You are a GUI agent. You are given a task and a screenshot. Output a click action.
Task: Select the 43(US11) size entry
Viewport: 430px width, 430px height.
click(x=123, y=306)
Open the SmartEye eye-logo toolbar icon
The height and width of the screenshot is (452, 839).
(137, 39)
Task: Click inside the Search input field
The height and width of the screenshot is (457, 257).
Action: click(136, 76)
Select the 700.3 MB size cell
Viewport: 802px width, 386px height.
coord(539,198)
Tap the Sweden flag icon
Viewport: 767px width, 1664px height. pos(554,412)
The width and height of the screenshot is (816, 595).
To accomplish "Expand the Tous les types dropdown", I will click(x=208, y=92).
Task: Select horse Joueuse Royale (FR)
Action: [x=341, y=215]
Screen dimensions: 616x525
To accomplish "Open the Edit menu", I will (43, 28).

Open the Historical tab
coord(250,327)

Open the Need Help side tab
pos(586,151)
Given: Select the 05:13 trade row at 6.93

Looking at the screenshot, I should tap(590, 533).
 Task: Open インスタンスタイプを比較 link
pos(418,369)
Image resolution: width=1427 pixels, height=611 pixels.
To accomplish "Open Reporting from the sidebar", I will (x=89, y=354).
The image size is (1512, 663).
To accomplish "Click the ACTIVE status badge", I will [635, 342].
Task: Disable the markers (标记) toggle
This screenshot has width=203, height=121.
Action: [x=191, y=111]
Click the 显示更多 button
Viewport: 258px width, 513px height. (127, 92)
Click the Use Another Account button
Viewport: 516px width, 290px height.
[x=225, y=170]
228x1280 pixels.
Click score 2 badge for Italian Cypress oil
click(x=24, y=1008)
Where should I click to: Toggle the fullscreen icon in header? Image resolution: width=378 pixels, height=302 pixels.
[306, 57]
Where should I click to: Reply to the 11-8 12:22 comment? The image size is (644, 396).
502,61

= = = = = = =

Go through the records and copy each one exactly.

You are a GUI agent. You are given a task and a screenshot. Output a click action.
Task: Select the 43(US11) size entry
Viewport: 430px width, 430px height.
click(x=123, y=306)
Open the SmartEye eye-logo toolbar icon
The height and width of the screenshot is (452, 839).
(137, 39)
Task: Click inside the Search input field
The height and width of the screenshot is (457, 257).
Action: click(136, 76)
Select the 700.3 MB size cell
Viewport: 802px width, 386px height.
coord(539,198)
Tap the Sweden flag icon
Viewport: 767px width, 1664px height. pos(554,412)
The width and height of the screenshot is (816, 595).
To accomplish "Expand the Tous les types dropdown", I will click(x=208, y=92).
Task: Select horse Joueuse Royale (FR)
Action: [x=341, y=215]
Screen dimensions: 616x525
To accomplish "Open the Edit menu", I will (43, 28).

Open the Historical tab
coord(250,327)

Open the Need Help side tab
pos(586,151)
Given: Select the 05:13 trade row at 6.93

Looking at the screenshot, I should tap(590, 533).
 Task: Open インスタンスタイプを比較 link
pos(418,369)
Image resolution: width=1427 pixels, height=611 pixels.
To accomplish "Open Reporting from the sidebar", I will (x=89, y=354).
The image size is (1512, 663).
To accomplish "Click the ACTIVE status badge", I will [635, 342].
Task: Disable the markers (标记) toggle
This screenshot has width=203, height=121.
Action: [x=191, y=111]
Click the 显示更多 button
Viewport: 258px width, 513px height. (127, 92)
Click the Use Another Account button
Viewport: 516px width, 290px height.
[x=225, y=170]
228x1280 pixels.
Click score 2 badge for Italian Cypress oil
click(x=24, y=1008)
Where should I click to: Toggle the fullscreen icon in header? Image resolution: width=378 pixels, height=302 pixels.
[306, 57]
Where should I click to: Reply to the 11-8 12:22 comment? The image size is (644, 396).
502,61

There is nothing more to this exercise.